An article from the Open Opthalmology Journal written by 3 doctors from Emmetropia Mediterranean Eye Clinic, Elefteria Square 44, Heraklion, Crete 71201, Greece. This article was written to analyse visual, refractive and topographic outcomes of combining transepithelial photorefractive keratectomy (tPRK) with simultaneous corneal crosslinking for the visual rehabilitation of contact lens intolerant keratoconus patients.
Keratoconus is the most common keratectasia, where thinning and irregularity of the cornea result in visual disability, with often profound impact on young patients. Current mainstream therapy is the use of rigid contact lenses, with keratoplasty reserved for severe cases of contact lens intolerance. Emerging therapies include intrastromal ring segments and photorefractive keratectomy (PRK) in addition to collagen crosslinking therapy (CXL), which aims to stabilize rather than improve visual function. Current regimes for PRK utilize topographically guided profiles, intended to regularise the corneal surface and improve vision.
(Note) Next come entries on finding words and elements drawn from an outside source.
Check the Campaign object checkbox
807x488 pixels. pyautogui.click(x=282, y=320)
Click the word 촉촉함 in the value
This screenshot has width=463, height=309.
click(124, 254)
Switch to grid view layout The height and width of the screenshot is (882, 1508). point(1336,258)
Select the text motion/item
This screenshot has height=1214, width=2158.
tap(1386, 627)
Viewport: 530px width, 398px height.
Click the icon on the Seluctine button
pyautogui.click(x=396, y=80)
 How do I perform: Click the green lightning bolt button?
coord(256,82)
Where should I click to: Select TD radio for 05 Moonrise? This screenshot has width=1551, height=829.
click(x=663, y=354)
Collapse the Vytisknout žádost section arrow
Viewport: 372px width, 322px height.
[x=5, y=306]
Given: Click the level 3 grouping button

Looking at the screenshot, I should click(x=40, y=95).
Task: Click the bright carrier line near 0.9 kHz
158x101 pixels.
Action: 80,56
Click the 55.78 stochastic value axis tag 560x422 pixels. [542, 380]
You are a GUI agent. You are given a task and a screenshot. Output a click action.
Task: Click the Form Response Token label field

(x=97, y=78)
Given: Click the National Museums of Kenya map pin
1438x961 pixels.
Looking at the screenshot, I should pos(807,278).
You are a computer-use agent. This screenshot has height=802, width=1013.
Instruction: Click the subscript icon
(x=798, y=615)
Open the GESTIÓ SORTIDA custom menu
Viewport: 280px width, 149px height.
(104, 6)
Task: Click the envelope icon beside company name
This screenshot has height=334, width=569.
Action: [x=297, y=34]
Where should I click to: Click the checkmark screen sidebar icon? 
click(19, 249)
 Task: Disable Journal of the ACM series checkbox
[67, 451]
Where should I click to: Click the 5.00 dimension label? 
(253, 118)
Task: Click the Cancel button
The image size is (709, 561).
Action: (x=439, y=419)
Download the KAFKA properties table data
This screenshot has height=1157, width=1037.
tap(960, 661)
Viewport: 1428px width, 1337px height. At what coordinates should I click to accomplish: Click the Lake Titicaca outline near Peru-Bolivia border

The aim of the current study was to evaluate a novel transepithelial PRK protocol where, in contradiction to previous studies, topographic treatment planning and profiles were not used. This was combined with simultaneous CXL. This treatment was utilized for contact lens intolerant patients with visually disabling keratoconus, for whom further conventional therapy would involve keratoplasty.
Do also note that there were initial concerns regarding potential haze. However, it was mentioned that in this and a previous transepithelial PRK study, "haze was insignificant". This shows that haze occurs in very few individuals after TransPRK.
It was concluded that non-topographic transepithelial PRK with simultaneous crosslinking improves vision, and may offer an alternative to keratoplasty in contact lens intolerant keratoconus. Further comparative studies to topographic PRK techniques are indicated.